合并列表的最有效方法，其中最终值是每个列表维护位置的最大值 [英] Most efficient way to merge lists where the final values are the max from each list maintaining position

问题描述

将这些列表合并到一个单个列表(其中最终值是每个列表保持位置的最大值)的最有效方法是什么?现在，我正在对所有列表进行蛮力迭代，并在最终列表中设置最大值.它可以工作，但是效率不高，因为我的数据集很大.关于如何提高效率的任何想法?

What's the most efficient way to merge these lists into one single list where the final values are the max from each list maintaining position?

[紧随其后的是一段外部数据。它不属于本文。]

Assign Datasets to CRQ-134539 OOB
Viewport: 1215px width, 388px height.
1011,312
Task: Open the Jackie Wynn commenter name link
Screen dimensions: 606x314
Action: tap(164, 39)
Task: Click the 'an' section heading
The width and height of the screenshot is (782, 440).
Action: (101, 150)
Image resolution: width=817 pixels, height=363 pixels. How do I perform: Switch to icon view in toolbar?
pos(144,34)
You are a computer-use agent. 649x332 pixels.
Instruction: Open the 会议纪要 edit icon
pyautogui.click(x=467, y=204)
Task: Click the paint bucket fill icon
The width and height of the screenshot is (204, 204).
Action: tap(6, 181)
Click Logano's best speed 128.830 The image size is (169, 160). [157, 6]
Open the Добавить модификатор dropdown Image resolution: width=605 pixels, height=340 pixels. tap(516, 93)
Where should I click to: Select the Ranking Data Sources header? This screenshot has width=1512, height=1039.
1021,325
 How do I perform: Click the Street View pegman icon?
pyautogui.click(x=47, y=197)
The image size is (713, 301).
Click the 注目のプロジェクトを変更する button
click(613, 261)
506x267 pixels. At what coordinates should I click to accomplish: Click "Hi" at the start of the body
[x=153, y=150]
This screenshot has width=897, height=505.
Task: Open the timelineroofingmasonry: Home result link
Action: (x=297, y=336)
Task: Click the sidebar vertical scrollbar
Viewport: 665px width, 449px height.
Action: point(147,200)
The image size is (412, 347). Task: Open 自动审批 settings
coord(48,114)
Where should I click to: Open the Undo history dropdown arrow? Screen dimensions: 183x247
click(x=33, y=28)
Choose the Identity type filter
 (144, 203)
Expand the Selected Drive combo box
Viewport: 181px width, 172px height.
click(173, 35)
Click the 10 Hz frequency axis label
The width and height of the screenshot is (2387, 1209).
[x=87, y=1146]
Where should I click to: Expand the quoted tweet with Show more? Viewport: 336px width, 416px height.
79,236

Right now I'm doing a brute force iteration over all of the lists and setting the max value in the final list. It works but it's not very efficient since my data sets are massive. Any ideas on how to make this more efficient?

graph1 = [[0, 0, 0], [1, 0, 1], [2, 0, 0]]
graph2 = [[5, 0, 0], [1, 0, 1], [2, 0, 0]]
graph3 = [[2, 1, 0], [0, 0, 1], [0, 0, 0]]
graph4 = [[1, 0, 1], [9, 0, 0], [2, 0, 0]]

graphs = [graph1, graph2, graph3, graph4]

# TODO, what's the most efficient way to merge these lists into one single list where the final values are the max from each list maintaining position?
# desiredResultGraph = [[5, 1, 1], [9, 0, 1], [2, 0, 0]]

---

基于以下Mark Meyer的解决方案更新了解决方案:

graph = np.ndarray(shape=(4, 3, 3), dtype=float, order='F')
graph[0] = [[0, 0, 1], [1, 0, 1], [2, 0, 0]]
graph[1] = [[0, 0, 1], [1, 0, 1], [2, 0, 0]]
graph[2] = [[5, 0, 0], [1, 0, 1], [2, 0, 0]]
graph[3] = [[2, 1, 0], [9, 0, 1], [0, 0, 0]]

PrintAndLog("graph of type " + str(type(graph)) + " = " + str(graph))

resultGraph = graph.max(axis=0)
PrintAndLog("resultGraph of type " + str(type(resultGraph)) + " = " + str(resultGraph))

输出:

graph of type <class 'numpy.ndarray'> = 
[[[ 0.  0.  1.]
  [ 1.  0.  1.]
  [ 2.  0.  0.]]

 [[ 0.  0.  1.]
  [ 1.  0.  1.]
  [ 2.  0.  0.]]

 [[ 5.  0.  0.]
  [ 1.  0.  1.]
  [ 2.  0.  0.]]

 [[ 2.  1.  0.]
  [ 9.  0.  1.]
  [ 0.  0.  0.]]]
resultGraph of type <class 'numpy.ndarray'> = 
[[ 5.  1.  1.]
 [ 9.  0.  1.]
 [ 2.  0.  0.]]

推荐答案

如果要处理大量数字数据，将很难击败Numpy的性能.它使这样的事情变得容易:

If you are manipulating large sets of numeric data, you will be hard-pressed to beat the performance of Numpy. And it makes things like this easy:

import numpy as np

graph1 = [[0, 0, 0], [1, 0, 1], [2, 0, 0]]
graph2 = [[5, 0, 0], [1, 0, 1], [2, 0, 0]]
graph3 = [[2, 1, 0], [0, 0, 1], [0, 0, 0]]
graph4 = [[1, 0, 1], [9, 0, 0], [2, 0, 0]]

np.array([graph1, graph2, graph3, graph4]).max(axis = 0)

结果:

array([[5, 1, 1],
       [9, 0, 1],
       [2, 0, 0]])

这篇关于合并列表的最有效方法，其中最终值是每个列表维护位置的最大值的文章就介绍到这了，希望我们推荐的答案对大家有所帮助，也希望大家多多支持IT屋！